§ **Goal of the exercise**: Find all lines in the listing that include the word "first", then copy them.

____

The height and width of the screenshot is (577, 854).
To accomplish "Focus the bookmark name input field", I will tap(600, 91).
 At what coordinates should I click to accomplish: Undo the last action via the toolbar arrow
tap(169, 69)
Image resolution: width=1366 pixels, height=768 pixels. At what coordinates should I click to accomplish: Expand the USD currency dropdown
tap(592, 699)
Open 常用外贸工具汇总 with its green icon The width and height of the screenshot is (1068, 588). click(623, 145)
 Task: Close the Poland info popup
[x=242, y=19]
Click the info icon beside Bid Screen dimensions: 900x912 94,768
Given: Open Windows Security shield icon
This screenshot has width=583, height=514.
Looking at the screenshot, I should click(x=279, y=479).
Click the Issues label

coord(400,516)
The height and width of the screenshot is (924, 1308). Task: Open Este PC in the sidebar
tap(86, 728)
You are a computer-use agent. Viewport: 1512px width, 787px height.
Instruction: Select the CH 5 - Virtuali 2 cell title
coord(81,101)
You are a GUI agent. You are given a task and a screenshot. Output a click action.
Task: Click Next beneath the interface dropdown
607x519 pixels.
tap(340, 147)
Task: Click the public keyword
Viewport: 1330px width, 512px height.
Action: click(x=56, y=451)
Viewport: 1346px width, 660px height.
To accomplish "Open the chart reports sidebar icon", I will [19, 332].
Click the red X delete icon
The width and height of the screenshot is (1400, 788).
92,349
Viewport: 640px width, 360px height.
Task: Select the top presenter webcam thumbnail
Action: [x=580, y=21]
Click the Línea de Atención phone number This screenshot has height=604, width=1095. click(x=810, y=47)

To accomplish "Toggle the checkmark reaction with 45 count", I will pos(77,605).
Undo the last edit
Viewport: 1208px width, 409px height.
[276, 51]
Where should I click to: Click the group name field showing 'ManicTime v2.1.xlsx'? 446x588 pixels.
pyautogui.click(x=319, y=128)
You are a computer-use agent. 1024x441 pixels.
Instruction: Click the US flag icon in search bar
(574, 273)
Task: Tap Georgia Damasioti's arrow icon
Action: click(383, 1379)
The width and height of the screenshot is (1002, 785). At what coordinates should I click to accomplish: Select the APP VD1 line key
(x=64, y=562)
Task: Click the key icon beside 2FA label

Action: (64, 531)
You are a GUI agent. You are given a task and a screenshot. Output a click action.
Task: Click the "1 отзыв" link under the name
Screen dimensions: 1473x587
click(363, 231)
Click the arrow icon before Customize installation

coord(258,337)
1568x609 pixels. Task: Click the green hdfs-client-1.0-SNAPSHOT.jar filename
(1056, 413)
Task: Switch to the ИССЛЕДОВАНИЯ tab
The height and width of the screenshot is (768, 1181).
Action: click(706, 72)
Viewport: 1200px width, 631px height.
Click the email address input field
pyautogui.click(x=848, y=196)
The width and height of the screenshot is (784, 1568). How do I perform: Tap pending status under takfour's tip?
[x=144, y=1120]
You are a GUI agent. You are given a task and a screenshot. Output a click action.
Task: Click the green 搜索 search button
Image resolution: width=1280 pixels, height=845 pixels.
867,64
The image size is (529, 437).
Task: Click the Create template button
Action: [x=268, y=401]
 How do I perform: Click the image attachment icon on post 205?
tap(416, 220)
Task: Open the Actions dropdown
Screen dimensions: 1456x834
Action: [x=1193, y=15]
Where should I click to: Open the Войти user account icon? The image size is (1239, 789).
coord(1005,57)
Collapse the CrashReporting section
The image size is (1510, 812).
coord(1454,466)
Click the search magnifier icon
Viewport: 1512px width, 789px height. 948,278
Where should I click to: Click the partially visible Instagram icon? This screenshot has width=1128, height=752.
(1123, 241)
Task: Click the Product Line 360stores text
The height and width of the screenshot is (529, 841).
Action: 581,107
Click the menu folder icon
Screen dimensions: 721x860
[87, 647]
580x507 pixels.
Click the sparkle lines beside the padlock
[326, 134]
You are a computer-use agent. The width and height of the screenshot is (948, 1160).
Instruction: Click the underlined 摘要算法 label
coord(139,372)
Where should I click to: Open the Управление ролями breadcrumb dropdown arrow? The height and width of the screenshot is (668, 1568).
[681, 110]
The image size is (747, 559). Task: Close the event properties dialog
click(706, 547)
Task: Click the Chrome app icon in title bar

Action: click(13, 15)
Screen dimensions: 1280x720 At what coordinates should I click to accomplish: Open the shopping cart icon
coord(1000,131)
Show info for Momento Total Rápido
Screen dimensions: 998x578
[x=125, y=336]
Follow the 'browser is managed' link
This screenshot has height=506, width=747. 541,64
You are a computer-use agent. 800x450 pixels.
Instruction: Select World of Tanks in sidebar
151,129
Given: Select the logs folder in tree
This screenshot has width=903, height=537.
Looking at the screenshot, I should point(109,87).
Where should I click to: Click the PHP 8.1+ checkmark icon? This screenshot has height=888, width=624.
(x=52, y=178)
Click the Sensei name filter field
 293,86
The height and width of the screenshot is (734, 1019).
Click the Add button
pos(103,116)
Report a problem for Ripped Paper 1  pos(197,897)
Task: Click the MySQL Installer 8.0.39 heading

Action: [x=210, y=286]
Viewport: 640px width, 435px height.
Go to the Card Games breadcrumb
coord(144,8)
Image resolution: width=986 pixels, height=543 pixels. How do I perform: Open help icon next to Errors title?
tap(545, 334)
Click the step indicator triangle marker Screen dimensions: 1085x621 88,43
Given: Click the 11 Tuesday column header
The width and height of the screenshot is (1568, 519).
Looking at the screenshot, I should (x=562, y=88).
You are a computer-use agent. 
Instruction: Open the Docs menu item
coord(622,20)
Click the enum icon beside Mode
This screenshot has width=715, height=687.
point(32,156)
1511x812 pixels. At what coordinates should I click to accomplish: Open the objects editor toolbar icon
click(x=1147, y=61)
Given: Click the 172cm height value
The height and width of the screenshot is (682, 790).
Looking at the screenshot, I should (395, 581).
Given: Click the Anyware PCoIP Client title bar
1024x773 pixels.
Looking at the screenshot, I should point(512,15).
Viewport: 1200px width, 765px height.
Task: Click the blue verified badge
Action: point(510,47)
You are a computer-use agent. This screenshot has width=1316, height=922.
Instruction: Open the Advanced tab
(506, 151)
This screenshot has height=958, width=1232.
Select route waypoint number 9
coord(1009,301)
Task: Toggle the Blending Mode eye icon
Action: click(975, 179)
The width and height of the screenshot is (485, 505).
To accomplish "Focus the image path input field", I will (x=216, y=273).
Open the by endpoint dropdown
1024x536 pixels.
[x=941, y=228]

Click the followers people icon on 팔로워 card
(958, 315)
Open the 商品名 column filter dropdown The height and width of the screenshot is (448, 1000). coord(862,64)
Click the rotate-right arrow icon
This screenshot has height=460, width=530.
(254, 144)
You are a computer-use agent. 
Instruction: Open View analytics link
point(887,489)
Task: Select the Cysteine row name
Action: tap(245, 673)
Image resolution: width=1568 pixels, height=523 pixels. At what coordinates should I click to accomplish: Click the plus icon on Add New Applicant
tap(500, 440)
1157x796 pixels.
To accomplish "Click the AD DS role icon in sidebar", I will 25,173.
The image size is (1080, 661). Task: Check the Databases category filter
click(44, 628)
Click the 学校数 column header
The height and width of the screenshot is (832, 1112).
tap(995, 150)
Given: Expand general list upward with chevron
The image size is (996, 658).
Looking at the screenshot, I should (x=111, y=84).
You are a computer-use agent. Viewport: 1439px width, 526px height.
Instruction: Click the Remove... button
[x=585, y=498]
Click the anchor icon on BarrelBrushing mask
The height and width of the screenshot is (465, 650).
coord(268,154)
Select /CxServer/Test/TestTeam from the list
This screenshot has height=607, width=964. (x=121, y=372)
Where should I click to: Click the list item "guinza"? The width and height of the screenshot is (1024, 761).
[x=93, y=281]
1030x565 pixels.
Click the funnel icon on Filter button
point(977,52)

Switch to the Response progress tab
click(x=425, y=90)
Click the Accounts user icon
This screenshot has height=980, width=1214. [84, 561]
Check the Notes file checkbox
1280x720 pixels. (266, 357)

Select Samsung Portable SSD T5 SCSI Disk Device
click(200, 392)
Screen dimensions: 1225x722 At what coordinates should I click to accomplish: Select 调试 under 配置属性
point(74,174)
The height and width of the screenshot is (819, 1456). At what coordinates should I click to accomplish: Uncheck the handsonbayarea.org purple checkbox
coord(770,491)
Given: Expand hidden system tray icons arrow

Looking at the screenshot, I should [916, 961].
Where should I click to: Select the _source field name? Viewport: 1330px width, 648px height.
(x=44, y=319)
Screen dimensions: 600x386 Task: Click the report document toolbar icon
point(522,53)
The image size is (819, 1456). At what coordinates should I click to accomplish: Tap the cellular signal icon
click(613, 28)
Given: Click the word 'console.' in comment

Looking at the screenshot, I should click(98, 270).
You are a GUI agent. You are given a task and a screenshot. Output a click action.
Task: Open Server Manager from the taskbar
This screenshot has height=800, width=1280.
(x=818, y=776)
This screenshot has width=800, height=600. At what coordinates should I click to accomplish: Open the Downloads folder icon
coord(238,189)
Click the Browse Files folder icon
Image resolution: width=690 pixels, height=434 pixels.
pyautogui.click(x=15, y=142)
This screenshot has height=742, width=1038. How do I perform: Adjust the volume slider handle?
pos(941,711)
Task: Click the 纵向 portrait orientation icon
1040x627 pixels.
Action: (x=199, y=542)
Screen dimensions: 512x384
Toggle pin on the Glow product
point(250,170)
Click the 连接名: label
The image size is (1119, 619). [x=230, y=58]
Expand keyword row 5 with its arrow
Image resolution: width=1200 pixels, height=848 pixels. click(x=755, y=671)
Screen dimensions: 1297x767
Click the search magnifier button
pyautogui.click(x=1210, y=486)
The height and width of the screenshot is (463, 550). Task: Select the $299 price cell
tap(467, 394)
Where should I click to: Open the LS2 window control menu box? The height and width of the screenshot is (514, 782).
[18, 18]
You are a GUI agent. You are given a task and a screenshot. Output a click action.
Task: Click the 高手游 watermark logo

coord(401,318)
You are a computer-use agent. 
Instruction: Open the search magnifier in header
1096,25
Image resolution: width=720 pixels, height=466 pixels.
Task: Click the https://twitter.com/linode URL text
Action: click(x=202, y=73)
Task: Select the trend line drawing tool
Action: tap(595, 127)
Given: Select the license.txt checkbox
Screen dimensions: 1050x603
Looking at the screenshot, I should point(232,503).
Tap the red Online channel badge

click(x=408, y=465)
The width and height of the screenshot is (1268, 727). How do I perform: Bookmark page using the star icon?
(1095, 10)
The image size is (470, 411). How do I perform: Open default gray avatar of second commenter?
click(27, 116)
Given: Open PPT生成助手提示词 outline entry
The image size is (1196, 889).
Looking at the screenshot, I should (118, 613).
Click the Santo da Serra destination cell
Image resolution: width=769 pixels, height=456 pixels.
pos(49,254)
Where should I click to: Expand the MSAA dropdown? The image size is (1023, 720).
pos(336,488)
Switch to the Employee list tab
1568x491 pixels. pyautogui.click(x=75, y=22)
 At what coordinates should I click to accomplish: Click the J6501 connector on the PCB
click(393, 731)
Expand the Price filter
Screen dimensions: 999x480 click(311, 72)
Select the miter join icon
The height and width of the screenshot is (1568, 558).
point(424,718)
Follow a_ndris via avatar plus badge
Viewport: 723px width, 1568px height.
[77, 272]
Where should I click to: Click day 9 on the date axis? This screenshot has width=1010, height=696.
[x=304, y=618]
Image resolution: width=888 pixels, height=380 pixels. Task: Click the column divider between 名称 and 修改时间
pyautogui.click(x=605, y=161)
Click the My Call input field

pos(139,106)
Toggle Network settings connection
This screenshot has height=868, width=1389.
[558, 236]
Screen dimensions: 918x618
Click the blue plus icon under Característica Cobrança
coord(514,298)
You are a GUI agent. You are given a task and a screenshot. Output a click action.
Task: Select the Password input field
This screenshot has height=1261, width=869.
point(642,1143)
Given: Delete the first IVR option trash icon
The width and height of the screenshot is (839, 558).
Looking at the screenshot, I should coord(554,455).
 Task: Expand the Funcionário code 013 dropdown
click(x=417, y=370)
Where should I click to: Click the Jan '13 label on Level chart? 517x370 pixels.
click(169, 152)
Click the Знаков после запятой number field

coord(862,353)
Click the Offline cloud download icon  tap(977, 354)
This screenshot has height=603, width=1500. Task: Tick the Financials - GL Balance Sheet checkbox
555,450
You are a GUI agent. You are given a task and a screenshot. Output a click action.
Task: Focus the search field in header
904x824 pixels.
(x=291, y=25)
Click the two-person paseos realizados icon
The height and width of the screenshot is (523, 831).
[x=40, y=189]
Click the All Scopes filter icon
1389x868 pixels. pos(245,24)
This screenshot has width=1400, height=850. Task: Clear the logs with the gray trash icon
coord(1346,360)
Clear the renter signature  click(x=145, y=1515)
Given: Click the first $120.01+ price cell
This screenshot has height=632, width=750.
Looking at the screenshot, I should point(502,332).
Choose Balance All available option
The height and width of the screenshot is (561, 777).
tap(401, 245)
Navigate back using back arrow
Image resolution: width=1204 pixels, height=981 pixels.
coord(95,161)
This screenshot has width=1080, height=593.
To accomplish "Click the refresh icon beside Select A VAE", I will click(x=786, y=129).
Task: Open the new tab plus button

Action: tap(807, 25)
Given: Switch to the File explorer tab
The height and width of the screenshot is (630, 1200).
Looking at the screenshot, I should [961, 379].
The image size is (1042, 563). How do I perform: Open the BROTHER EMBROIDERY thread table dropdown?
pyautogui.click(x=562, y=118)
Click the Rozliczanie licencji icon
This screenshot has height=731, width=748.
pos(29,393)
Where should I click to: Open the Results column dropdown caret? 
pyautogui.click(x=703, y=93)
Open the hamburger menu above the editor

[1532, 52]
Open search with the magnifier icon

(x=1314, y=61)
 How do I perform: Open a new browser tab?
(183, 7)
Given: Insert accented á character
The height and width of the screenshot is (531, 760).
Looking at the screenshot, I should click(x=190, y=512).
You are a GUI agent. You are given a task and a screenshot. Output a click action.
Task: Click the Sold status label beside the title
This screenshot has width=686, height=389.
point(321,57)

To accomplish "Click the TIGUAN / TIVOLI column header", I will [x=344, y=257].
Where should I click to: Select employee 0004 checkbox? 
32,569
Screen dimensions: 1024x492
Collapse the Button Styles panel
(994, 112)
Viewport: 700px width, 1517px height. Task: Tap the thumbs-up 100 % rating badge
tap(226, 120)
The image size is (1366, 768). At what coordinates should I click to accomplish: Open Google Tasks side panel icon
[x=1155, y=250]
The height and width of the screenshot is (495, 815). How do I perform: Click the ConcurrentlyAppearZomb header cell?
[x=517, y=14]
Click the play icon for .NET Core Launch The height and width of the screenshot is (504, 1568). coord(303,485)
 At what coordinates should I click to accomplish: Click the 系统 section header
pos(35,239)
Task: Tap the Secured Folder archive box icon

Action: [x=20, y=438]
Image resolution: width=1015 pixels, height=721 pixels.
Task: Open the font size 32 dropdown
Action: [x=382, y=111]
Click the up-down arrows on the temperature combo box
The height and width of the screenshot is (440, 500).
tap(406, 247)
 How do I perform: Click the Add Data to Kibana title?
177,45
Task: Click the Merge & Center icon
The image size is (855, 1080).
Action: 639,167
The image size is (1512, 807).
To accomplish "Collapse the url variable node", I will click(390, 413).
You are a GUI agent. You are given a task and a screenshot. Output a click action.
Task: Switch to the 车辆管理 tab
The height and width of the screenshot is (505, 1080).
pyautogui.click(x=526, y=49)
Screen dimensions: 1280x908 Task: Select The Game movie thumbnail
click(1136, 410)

____

§ **Written answer**:
Given: Delete the first IVR option trash icon
Given: Click the first $120.01+ price cell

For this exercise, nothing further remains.